> [EXERCISE DETAILS]
Please continue the article on how cancer-associated fibroblasts are recruited in lung adenocarcinoma, picking up after its last sentence.

> [PAGE EXCERPT]
....................

A team of experts from the University of Barcelona, the University of Zaragoza and Hospital Clínic de Barcelona found a mechanism of recruitment for tumour-associated cells (cancer-associated fibroblasts or CAFs) which are essential to lung adenocarcinoma, the most frequent type of cancer.
This finding is very relevant since the cancer-associated cells contribute to all the phases of tumour development, including metastasis.
The study, published in the British Journal of Cancer, reveals there is a type of inhibitor drug which could be useful against the migratory advantage of these cancer-associated cells, so they could prevent their recruitment and therefore, their contribution to the tumour development.
"The importance of these findings lies in the fact that lung adenocarcinoma represents 40% of the cases of lung cancer and it produces an early metastasis, which directly affects the patients’ chances of survival", says lecturer Jordi Alcaraz, coordinator of the study and member of the Faculty of Medicine and Health Sciences of the UB and the Institute of Bioengineering of Catalonia (IBEC).
Now, the five-year survival rate for lung cancer that has not spread to other organs is over 60%.
However, when it spreads to other parts of the body, these chances are reduced to below 10%.
The expert Jordi Alcaraz, (UB-IBEC) found in previous studies that the SMAD3 protein is selectively overactivated in patients with adenocarcinoma.
Now, the new study, conducted together with the University of Zaragoza, analyses the effects of the SMAD3 protein in the cancer-associated cell recruitment, and it analyses its impact in the tumour dissemination and metastasis generation.
The team led by Professor José Manuel García Aznar, from the UZ University Research Institute on Engineering in Aragón (I3A), in which the researchers Yago Juste Lanas and Carlos Borau take part, applied an innovative technology based on microfluidic devices with 3D collagen extracellular matrices to study the cancer-cell protrusions and cell migration in environments that simulate different stages of tumour development.
Cancer-associated cells showed a migratory advantage —faster and more directional movement— in an environment typical of the early stages of cancer.

....................

> [INFORMATION SUPPLIED]
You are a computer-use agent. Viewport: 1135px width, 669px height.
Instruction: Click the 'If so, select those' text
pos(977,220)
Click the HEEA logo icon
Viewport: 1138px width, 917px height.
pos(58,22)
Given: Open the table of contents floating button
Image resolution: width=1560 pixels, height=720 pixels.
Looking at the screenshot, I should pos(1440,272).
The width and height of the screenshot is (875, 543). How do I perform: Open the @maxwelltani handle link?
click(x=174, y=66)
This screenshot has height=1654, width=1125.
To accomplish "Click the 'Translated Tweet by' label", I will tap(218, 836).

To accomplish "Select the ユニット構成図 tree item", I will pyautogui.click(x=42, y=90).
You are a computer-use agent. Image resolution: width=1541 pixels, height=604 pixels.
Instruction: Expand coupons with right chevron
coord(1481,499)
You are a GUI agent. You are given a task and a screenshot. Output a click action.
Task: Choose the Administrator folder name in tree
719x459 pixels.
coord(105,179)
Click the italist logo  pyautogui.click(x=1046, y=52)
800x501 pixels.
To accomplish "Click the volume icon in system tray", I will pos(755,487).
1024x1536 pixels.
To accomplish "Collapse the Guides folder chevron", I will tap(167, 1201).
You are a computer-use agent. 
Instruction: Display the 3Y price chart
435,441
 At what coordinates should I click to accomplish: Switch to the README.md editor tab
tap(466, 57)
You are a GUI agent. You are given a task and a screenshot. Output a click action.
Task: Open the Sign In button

....................

> [EXERCISE RESPONSE]
Also, the researchers saw in these cancer-associated cells, a lower proliferative capacity, which involved the SMAD3 promigratory effect as an essential factor for the recruitment and accumulation of CAFs in adenocarcinoma.
As these cancer-associated cells contribute to all the phases of tumour development —including the dissemination—, this finding could be decisive for understanding the early dissemination of adenocarcinoma to other organs.
Also, this migratory advantage was removed by the inhibitor Trametinib— already approved to be used in other types of tumours, which encourages its therapeutical use in lung adenocarcinoma.
According to the expert Yago Juste Lanas, member of the UZ M2BE group and first author of the study, the researchers “found that the adenocarcinoma tumour-associated cells have a high migratory capacity. This enables their recruitment to the tumour more easily, and it could favour an early metastasis formation, a process observed in patients but for which the causes are still unknown. In addition, inhibitors such as Trametinib, according to our results, could be effective against recruitment”.
In environments close to a more developed tumour, researchers have stated that adenocarcinoma-associated cells can establish closer interactions with tumour cells due to the reduction of the migratory capacity seen in this study.
“We continue to work to understand whether lung adenocarcinoma-associated cells can also promote the spread of these tumours by other mechanisms, with the ultimate aim of curbing their metastasis”.